Chapter 1. Recommendations for Large Deployments

Use the following undercloud and overcloud recommendations, specifications, and configuration for deploying a large Red Hat OpenStack Platform (RHOSP) environment. RHOSP 16.1 deployments that include more than 100 overcloud nodes are considered large environments. Red Hat has tested and validated optimum performance on a large scale environment of 700 overcloud nodes using RHOSP 16.1 without using minion.

For DCN-based deployments, the number of nodes from the central and edge sites can be very high. For recommendations about DCN deployments, contact Red Hat Global Support Services.

Chapter 3. Red Hat OpenStack deployment best practices

Review the following best practices when you plan and prepare to deploy OpenStack. You can apply one or more of these practices in your environment.

3.1. Red Hat OpenStack deployment preparation

Before you deploy Red Hat OpenStack Platform (RHOSP), review the following list of deployment preparation tasks. You can apply one or more of the deployment preparation tasks in your environment:

Set a subnet range for introspection to accommodate the maximum overcloud nodes for which you want to perform introspection at a time
When you use director to deploy and configure RHOSP, use CIDR notations for the control plane network to accommodate all overcloud nodes that you add now or in the future.
Set the root password on your overcloud image to allow console access to the overcloud image

Use the console to troubleshoot failed deployments when networking is set incorrectly. For more information, see Installing virt-customize to the director and Setting the Root Password in the Partner Integration Guide. Adhere to the information security policies of your organization for password management when you implement this recommendation.

Alternatively, you can use the userdata_root_password.yaml template to configure the root password by using the NodeUserData parameter. You can find the template in /usr/share/openstack-tripleo-heat-templates/firstboot/userdata_root_password.yaml.
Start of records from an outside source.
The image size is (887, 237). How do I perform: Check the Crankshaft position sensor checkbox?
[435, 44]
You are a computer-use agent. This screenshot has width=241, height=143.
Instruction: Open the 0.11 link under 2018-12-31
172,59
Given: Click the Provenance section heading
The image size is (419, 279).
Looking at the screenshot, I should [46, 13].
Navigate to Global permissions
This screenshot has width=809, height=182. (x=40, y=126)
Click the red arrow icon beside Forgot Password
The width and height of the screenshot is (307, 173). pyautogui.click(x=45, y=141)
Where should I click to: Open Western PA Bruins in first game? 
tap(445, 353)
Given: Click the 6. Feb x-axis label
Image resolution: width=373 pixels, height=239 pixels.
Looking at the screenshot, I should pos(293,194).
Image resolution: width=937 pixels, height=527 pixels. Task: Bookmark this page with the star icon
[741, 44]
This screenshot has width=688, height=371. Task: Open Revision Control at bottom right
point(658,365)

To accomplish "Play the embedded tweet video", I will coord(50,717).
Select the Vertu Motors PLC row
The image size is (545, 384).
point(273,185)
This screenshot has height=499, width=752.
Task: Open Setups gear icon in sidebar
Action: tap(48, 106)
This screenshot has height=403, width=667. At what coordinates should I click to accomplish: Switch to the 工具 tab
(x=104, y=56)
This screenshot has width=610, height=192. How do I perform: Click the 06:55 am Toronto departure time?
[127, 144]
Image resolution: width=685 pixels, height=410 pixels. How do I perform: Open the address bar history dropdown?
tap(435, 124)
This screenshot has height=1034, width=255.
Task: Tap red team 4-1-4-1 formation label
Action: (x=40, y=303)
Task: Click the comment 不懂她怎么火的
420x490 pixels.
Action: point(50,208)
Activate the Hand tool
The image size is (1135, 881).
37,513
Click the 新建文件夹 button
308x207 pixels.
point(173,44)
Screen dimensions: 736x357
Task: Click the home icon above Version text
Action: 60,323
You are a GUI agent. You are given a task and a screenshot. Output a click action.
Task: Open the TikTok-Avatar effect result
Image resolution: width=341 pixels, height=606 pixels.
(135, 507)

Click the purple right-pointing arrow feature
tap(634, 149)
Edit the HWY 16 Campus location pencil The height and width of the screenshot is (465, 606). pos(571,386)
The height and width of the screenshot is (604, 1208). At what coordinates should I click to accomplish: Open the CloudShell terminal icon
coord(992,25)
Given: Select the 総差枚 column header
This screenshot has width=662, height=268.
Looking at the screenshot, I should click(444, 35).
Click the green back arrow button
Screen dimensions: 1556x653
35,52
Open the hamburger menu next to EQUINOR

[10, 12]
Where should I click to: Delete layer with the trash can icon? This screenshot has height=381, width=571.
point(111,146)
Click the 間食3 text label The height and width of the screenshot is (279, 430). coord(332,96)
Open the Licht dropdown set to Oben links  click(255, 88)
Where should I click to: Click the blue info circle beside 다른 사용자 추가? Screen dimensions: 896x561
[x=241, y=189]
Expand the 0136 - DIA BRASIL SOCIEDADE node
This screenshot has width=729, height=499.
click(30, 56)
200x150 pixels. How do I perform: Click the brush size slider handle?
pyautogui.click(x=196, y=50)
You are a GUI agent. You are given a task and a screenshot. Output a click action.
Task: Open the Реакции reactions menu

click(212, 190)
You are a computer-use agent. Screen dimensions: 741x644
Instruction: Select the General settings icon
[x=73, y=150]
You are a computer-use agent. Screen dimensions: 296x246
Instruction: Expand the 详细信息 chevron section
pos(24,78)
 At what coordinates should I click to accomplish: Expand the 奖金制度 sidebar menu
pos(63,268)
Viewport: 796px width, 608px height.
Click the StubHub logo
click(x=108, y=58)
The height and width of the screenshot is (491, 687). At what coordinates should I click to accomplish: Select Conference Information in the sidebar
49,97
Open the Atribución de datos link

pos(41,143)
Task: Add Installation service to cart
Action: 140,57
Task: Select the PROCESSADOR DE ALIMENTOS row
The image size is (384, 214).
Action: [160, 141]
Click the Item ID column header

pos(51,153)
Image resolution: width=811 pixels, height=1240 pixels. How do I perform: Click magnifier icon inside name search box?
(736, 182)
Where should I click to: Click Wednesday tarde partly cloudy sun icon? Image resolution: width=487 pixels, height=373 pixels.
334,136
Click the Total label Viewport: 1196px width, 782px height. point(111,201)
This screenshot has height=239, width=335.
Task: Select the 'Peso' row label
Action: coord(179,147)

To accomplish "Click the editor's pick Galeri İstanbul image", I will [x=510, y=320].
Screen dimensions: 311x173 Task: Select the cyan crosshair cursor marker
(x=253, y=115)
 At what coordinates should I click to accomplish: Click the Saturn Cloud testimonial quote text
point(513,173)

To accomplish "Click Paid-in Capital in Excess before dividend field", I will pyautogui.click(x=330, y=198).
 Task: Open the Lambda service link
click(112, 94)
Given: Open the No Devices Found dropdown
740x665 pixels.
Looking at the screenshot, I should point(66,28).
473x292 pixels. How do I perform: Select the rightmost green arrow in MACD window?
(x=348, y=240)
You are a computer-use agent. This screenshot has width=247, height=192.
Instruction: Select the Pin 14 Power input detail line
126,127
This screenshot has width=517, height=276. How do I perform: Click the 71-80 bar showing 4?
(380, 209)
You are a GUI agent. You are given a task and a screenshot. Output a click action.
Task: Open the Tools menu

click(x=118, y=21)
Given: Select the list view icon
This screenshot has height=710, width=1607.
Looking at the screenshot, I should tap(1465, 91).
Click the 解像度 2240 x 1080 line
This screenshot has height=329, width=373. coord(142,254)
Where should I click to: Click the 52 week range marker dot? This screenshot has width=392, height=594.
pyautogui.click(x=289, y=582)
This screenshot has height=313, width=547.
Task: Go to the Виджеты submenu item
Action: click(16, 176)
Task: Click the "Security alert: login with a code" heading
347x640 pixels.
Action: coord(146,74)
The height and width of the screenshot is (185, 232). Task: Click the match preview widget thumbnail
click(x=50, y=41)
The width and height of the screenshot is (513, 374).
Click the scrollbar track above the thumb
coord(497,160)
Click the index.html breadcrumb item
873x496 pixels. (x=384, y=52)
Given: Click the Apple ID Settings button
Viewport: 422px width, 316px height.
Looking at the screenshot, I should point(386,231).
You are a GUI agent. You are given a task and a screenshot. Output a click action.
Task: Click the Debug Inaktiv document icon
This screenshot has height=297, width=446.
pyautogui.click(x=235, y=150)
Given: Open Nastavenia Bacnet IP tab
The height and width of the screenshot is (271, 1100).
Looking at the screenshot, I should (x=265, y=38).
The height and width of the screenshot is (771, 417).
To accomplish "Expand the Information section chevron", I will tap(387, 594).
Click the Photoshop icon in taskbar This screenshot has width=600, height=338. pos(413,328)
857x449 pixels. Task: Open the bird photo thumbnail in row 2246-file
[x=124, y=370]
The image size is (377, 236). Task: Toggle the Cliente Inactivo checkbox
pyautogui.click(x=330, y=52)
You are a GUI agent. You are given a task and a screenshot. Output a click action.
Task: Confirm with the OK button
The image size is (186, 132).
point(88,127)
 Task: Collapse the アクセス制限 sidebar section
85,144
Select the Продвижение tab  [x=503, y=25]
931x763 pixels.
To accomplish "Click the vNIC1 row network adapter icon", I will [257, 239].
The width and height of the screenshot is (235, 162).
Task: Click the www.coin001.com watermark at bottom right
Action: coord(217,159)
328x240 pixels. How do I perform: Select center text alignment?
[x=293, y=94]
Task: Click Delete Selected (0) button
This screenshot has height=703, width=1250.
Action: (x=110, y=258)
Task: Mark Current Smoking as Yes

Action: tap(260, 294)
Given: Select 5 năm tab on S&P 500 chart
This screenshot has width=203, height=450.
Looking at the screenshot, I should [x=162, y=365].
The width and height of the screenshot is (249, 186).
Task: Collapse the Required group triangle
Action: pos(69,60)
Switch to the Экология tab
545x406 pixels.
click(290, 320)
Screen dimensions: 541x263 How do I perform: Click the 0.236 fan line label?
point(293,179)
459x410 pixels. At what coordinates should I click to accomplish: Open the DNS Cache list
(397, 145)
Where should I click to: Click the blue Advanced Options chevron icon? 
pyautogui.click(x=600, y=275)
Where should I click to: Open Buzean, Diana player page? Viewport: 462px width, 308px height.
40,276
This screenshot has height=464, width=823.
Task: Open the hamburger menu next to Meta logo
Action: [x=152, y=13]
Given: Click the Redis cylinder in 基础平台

The following example uses the template to configure the NodeUserData parameter:

  OS::TripleO::NodeUserData: /usr/share/openstack-tripleo-heat-templates/firstboot/userdata_root_password.yaml
  NodeRootPassword: '<password>'
Use scheduler hints to assign hardware to a role
  • Use scheduler hints to assign hardware to a role, such as Controller, Compute, CephStorage, and others. Scheduler hints provide easier identification of deployment issues that affect only a specific piece of hardware.
  • The nova-scheduler, which is a single process, can overexert when it schedules a large number of nodes. Scheduler hints reduce the load on nova-scheduler when scheduler hints implement tag matching. As a result, nova-scheduler encounters fewer scheduling errors during the deployment and the deployment takes less time when you use scheduler hints.
  • Do not use profile tagging when you use scheduler hints.
  • In performance testing, use identical hardware for specific roles to reduce variability in testing and performance results.
  • For more information, see Assigning Specific Node IDs in the Advanced Overcloud Customization Guide.
Set the World Wide Name (WWN) as the root disk hint for each node to prevent nodes from using the wrong disk during deployment and booting
When nodes contain multiple disks, use the introspection data to set the WWN as the root disk hint for each node. This prevents the node from using the wrong disk during deployment and booting. For more information, see Defining the Root Disk for Multi-Disk Clusters in the Director Installation and Usage guide.
Enable the Bare Metal service (ironic) automated cleaning on nodes that have more than one disk

Use the Bare Metal service automated cleaning to erase metadata on nodes that have more than one disk and are likely to have multiple boot loaders. Nodes might become inconsistent with the boot disk due to the presence of multiple bootloaders on disks, which leads to node deployment failure when you attempt to pull the metadata that uses the wrong URL.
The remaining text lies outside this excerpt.